– Не греми в барабаны, Егорушка. Возможно, многим просто не дано воспринимать красоту. Их интересуют не чудеса земли, а последние крики Европы. Бог с ними! Какое тебе дело до чужого пищеварения?
– Это не пищеварение, а в китайском обычае натуральное удобрение, размазанное на холсте. Добавлю: а для почтенных интеллектуалов – бином Ньютона, на который надо растараканивать глаза и делать умный вид! – Егор Александрович раскатисто захохотал. – Золотари и шарлатаны! А вот, как исключение, мой внук: не пикассист, не критикан великого реализма, не попист, как вся сопливая молодежь, прошу пардона за обобщение… Правда, тут есть апологет попизма, лысак от лишнего ума, энергичный господин прискакал в мастерскую вслед за иностранцем с иностранцем! Всякой твари по паре!
Он через плечо ткнул большим пальцем в гущу гостей, которые группами стояли, ходили возле картин, брали с деревянных столов рюмки с водкой, бокалы с вином и, переговариваясь, потягивая из бокалов, споря, механически жевали бутерброды.
– Ты превратил меня в ангела, дедушка, смотри, начну петь псалмы, – сказал Андрей, задетый выражением «сопливая молодежь». – А кто этот господин – художник, критик?
– Данный господин – из особей, подкладывающих в чужую постель скорпионов. Он как-то бывал у меня. Что-то покупал. А вот сейчас мы его увидим в упор. Васенька, друг мой любезный, водка, как видишь, кончилась. – Егор Александрович с огорчением потряс пустую рюмку в крепких пальцах. – Ты, друг мой, за мной не успеваешь. А мы еще с тобой должны выглядеть боевыми ор-рлами! Птицами какаду, которая, знаешь… и так далее…

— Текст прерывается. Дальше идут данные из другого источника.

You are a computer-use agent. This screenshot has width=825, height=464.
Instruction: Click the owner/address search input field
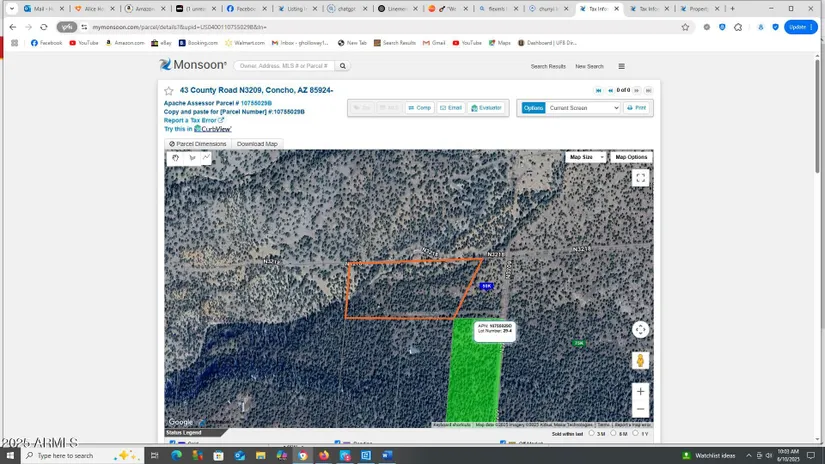coord(283,66)
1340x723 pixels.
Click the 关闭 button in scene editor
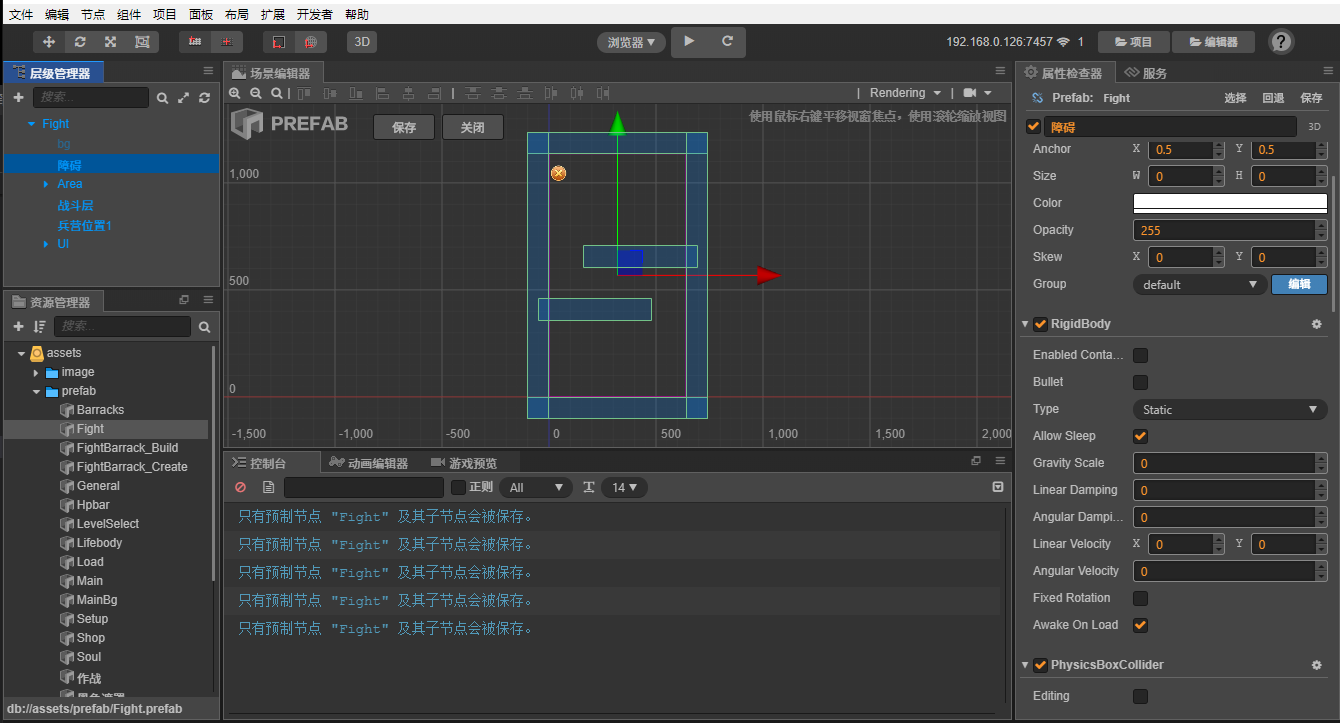(x=472, y=128)
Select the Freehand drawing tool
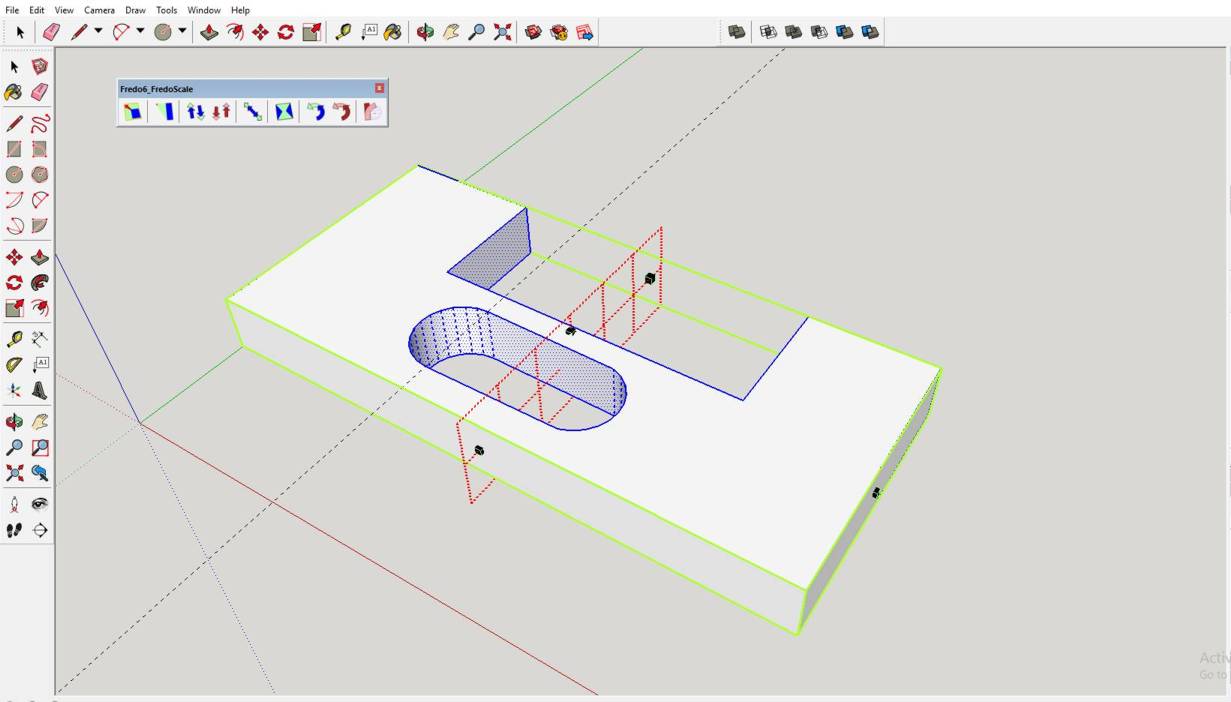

И он растопырил мощные локти, изображая размах крыльев, вызывая у Василия Ильича стеснение этой открытой самоиронией друга, которого, казалось, невозможно было смутить ничем.
– Пошли к столу, динозавр, – сказал ласково Василий Ильич. – Но ты не очень-то своих гостей подавляй. А то разбегутся, к чертовой перечнице, ни одной картины не купят.
Егор Александрович фыркнул.
– А ты надеешься, кто-нибудь серьезно развернет мошну? Вот тот иностранец в клетчатом? Да он тебя засыплет улыбками, олрайтами и океями, но в штаны напустит, а кошелек не расстегнет. Ему кривой фиолетовый фаллос в стиле суперавангарда на стенку повесить надо! За свои картины я беру дорого, Вася. А нуворишки, которые тут вертятся, ни пейзаж, ни авангард не отличат от бюста козла, бумажками шуршать не будут. Вот водку они умеют пить талантливо.
Была обычная теснота вокруг картин и столов с закусками, пахло сухими холстами, водкой, едой, одеколоном (должно быть, от коротко постриженных юных людей в вечерних костюмах с бабочками на чистейших манишках); трое неряшливо одетых бородатых личностей, по виду непроцветающих живописцев, прожевывая бутерброды, окружали длинного человека с прозрачным, как папиросная бумага, острым лицом, с острыми косыми височками, фотоаппарат висел на ремешке через его плечо. Бесцветными холодноватыми глазами он вглядывался в картину, не слушая багрового, как свежекопченый окорок, лысого круглого господина без шеи, известного скупщика картин искусствоведа Пескова, взбудораженно сжимающего сарделькообразными пальцами локоть приличного молодого человека, соломенные волосы которого свисали вдоль стыдливо пунцовых щек, придавая его облику нечто целомудренное. Он же силился придать юношескому своему лицу глубокомысленное выражение, но это плохо удавалось ему – при каждом сжатии толстых пальцев Пескова он незащищенно передергивал плечом.
– У вас в Союзе художников зачахли в архивной пыли, отстали на сто лет! – страстно говорил Песков, и обширная лысина его все более багровела. – Заполучаете иностранцев! – Он мотнул головой на остролицего человека с фотоаппаратом. – И возите по мастерским академиков! Хотите сбыть залежалый товар! Так? Нет? И тыкаете лбом в живопись вчерашнего дня! В уже съеденную яичницу! Спасибо! Наелись! А Москва полна молодых искрометных талантов, новых течений, новых невиданных форм! Москва стала Меккой искусства! У нас родились свои Пикассо, свои Дали, новые гении, которые затмили… Да, да, да. Не таланты, а гении! Не понимаю, не возьму в толк: вы, господа, в каком веке живете? В московских мансардах и подвалах творится мировое! Планетарные шедевры! Демидов, Демидов, что Демидов? Рафаэль? Кандинский? Шагал?